The title of this missive will come as no great shock for those who’ve known me well or long and especially both well and long.

I just returned from a teaching trip which was a peak experience but quite draining and I was looking forward to some non-brain-challenging semi-face time with friends and family via social media. I was not disappointed for the most part, that is, until Mary led me to a video that required some reflection.
Daughter Two’s sorority sisters had scripted, recorded, edited and posted a video as a sort of sendoff tribute to her and it forced me to face up to one of the more glaring instances of me having chimed in as a Dad and then turning out to be, you know, full of caca.

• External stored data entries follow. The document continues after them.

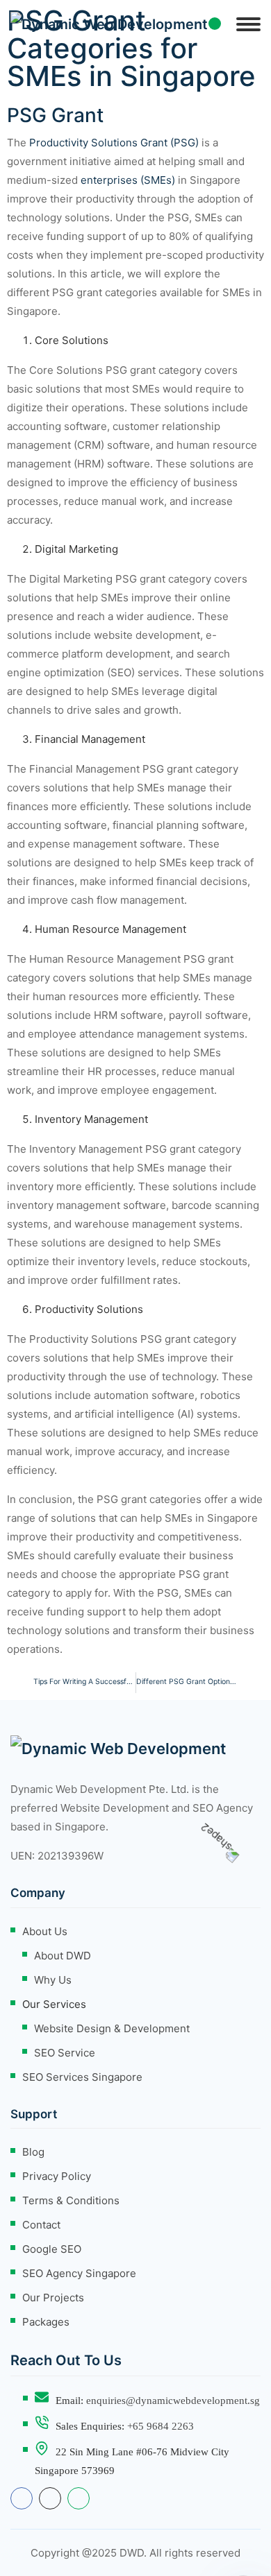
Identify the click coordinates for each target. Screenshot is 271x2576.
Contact (41, 2224)
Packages (45, 2321)
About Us (44, 1931)
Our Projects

You see, when Two went off to college, one of the decisions on which I took a fatherly stand was the whole idea of her joining a sorority. I didn’t have the university experience, as many of you know. So I can’t say I really knew much about what it’s like to live and learn and grow in that intellectual and cultural setting. But one of the things I thought I knew was that Greek life was pretty uniformly evil.
While I didn’t exactly take Animal House as a documentary, I have to admit that the stereotypes it parodied were pretty much consistent with my image of frats and sororities - spoiled rich kids with more focus on the social than the academic aspects of college life, Biffs and Buffies into partying, wearing sheets and drinking til dawn. Snottiness and debauchery in equal measure and a view of life completely devoid of any connection to the rest of us. Exclusiveness and meanness to anyone not deemed ‘worthy’ of the Greek mantel.

Turns out, I was right. That is, if you only consider such bastions of backwardness as Sigma Alpha Epsilon in your evaluation.
I was wrong – completely, massively, unfathomably wrong – when it comes to the ladies of Kappa Alpha Theta at MIT.

I fought Two on this, to the extent that a Dad of a daughter who is of age and going off to college has any standing to fight. And being Two, I believe she truly listened, considered, and then overrode my arguments. And in my opinion today, her decision to go her own way on this may be the primary reason why a stressful experience like undergraduate studies at MIT proved survivable for her.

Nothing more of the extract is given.